# GPU functions written in Mojo

Mojo is a Python-family language built for high-performance computing. It
allows you to write custom algorithms for GPUs without the use of CUDA or other
vendor-specific libraries. The examples in this directory show a few different
ways you can compile and dispatch Mojo functions on a GPU.

These examples are complementary with the other [examples to write custom graph
ops](../custom_ops/) that run on both CPUs and GPUs.

> [!IMPORTANT]
> These examples require a [compatible
> GPU](https://docs.modular.com/max/faq/#gpu-requirements).

The examples include the following:

- **vector_addition.mojo**: A common "hello world" example for GPU programming,
  this adds two vectors together in the same way as seen in Chapter 2 of
  [Programming Massively Parallel
  Processors](https://www.sciencedirect.com/book/9780323912310/programming-massively-parallel-processors).

- **grayscale.mojo**: The parallelized conversion of an RGB image to grayscale,
  as seen in Chapter 3 of "Programming Massively Parallel Processors".

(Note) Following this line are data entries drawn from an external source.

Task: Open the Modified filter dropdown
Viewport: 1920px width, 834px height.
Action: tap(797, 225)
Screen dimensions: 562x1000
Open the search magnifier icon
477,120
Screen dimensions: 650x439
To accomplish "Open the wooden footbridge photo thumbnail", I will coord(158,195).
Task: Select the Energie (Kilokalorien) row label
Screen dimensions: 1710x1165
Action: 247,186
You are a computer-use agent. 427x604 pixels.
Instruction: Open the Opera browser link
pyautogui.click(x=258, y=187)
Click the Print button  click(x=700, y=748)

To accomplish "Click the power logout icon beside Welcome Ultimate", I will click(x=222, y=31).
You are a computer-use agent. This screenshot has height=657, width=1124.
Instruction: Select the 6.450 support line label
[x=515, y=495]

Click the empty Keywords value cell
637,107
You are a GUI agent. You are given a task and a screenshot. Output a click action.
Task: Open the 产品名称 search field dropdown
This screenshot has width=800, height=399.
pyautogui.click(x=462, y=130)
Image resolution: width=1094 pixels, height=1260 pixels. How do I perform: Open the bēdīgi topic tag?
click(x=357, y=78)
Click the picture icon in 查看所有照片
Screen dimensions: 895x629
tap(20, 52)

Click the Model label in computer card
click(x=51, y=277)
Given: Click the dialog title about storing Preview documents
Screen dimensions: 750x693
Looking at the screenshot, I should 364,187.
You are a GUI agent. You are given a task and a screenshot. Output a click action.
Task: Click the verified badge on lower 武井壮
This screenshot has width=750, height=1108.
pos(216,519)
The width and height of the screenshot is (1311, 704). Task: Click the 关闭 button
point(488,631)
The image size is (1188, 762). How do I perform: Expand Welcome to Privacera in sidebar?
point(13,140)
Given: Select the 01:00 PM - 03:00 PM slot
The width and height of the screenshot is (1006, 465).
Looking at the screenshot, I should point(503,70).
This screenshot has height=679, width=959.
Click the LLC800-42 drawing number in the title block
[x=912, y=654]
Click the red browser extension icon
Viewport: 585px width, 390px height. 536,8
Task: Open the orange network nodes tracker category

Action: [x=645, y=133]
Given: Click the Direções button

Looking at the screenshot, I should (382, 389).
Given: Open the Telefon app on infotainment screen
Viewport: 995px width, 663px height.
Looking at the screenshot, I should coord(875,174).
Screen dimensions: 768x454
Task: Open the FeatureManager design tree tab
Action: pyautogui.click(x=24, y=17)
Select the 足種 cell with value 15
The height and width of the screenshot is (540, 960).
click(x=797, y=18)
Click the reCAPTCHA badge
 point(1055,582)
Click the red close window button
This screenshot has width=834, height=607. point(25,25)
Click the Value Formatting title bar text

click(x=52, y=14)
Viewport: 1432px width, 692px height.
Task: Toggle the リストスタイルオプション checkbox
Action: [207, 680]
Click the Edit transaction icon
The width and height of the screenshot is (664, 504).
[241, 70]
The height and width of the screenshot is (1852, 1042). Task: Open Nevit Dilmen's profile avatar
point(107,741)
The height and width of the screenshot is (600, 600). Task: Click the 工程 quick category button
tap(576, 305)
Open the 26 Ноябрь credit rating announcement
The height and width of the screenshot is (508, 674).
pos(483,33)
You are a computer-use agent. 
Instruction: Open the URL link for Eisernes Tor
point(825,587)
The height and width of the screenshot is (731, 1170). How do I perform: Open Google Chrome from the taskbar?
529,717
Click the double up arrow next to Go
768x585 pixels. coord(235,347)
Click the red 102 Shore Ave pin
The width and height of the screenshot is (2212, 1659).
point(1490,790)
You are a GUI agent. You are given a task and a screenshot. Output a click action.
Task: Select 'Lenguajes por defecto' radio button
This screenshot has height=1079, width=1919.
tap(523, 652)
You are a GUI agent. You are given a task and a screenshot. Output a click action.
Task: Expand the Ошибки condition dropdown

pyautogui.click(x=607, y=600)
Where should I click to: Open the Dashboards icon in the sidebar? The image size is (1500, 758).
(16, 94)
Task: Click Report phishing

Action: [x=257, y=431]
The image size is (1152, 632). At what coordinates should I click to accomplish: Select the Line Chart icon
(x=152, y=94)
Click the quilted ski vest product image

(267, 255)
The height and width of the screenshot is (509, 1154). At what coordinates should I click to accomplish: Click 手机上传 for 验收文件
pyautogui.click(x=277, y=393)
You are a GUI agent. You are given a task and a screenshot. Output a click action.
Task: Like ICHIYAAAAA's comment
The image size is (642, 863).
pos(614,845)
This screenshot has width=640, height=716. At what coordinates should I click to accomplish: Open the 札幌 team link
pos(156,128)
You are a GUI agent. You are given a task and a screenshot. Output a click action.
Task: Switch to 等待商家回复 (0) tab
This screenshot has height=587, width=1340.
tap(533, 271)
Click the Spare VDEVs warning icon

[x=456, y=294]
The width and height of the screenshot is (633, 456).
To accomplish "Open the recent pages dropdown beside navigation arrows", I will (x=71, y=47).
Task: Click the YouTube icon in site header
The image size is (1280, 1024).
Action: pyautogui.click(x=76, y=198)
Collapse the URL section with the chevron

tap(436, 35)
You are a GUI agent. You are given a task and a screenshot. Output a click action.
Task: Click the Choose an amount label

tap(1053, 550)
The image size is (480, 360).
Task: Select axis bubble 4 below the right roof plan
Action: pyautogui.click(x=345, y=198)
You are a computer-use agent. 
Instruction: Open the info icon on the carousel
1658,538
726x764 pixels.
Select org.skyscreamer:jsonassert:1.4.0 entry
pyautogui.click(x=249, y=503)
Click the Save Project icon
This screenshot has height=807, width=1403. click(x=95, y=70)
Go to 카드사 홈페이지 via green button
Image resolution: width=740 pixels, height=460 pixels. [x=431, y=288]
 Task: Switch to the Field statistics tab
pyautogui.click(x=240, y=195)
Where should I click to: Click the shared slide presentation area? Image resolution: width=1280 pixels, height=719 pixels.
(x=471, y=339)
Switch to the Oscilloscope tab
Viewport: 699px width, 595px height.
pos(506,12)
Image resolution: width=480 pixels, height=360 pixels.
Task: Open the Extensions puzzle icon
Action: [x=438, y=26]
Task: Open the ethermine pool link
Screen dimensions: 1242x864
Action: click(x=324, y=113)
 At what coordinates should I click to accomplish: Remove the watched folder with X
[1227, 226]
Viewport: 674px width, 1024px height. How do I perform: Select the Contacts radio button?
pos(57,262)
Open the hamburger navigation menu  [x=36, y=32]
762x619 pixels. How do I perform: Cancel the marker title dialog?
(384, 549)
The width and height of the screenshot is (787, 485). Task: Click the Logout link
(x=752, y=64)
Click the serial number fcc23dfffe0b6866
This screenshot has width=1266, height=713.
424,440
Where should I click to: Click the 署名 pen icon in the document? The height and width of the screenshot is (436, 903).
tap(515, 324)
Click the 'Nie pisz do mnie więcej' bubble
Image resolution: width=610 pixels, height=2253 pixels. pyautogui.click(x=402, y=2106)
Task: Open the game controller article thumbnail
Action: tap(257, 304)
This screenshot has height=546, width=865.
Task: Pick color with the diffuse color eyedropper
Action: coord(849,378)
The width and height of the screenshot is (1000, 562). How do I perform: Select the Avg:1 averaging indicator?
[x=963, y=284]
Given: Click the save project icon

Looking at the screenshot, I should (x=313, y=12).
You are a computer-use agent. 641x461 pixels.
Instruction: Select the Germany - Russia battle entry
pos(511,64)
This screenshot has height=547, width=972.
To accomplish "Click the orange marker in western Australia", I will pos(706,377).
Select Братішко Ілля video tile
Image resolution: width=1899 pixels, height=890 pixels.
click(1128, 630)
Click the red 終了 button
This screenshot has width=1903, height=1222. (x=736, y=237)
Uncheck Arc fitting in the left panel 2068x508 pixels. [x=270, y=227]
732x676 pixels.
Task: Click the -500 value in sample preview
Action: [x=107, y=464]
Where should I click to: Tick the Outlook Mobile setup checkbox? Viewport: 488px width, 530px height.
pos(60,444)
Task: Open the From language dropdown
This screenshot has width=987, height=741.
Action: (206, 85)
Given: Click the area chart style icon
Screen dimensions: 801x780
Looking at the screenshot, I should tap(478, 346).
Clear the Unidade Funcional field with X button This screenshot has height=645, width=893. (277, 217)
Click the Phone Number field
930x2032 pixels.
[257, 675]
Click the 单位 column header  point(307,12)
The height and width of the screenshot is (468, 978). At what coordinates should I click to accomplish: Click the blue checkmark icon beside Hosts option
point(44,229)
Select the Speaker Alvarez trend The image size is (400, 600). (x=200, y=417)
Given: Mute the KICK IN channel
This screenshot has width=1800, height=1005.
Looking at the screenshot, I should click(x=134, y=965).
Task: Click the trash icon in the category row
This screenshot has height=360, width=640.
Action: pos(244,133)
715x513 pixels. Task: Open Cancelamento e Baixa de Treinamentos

- **naive_matrix_multiplication.mojo**: An implementation of naive matrix
  multiplication, again inspired by Chapter 3 of "Programming Massively
  Parallel Processors".

- **mandelbrot.mojo**: A parallel calculation of the number of iterations to
  escape in the Mandelbrot set. An example of the same computation performed as
  a custom graph operation can be found [here](../custom_ops/).

- **reduction.mojo**: A highly performant reduction kernel. For a detailed
  explanation see [this
  blogpost](https://veitner.bearblog.dev/very-fast-vector-sum-without-cuda/).

## Setup

1. Make sure your system includes a [compatible
GPU](https://docs.modular.com/max/faq/#gpu-requirements).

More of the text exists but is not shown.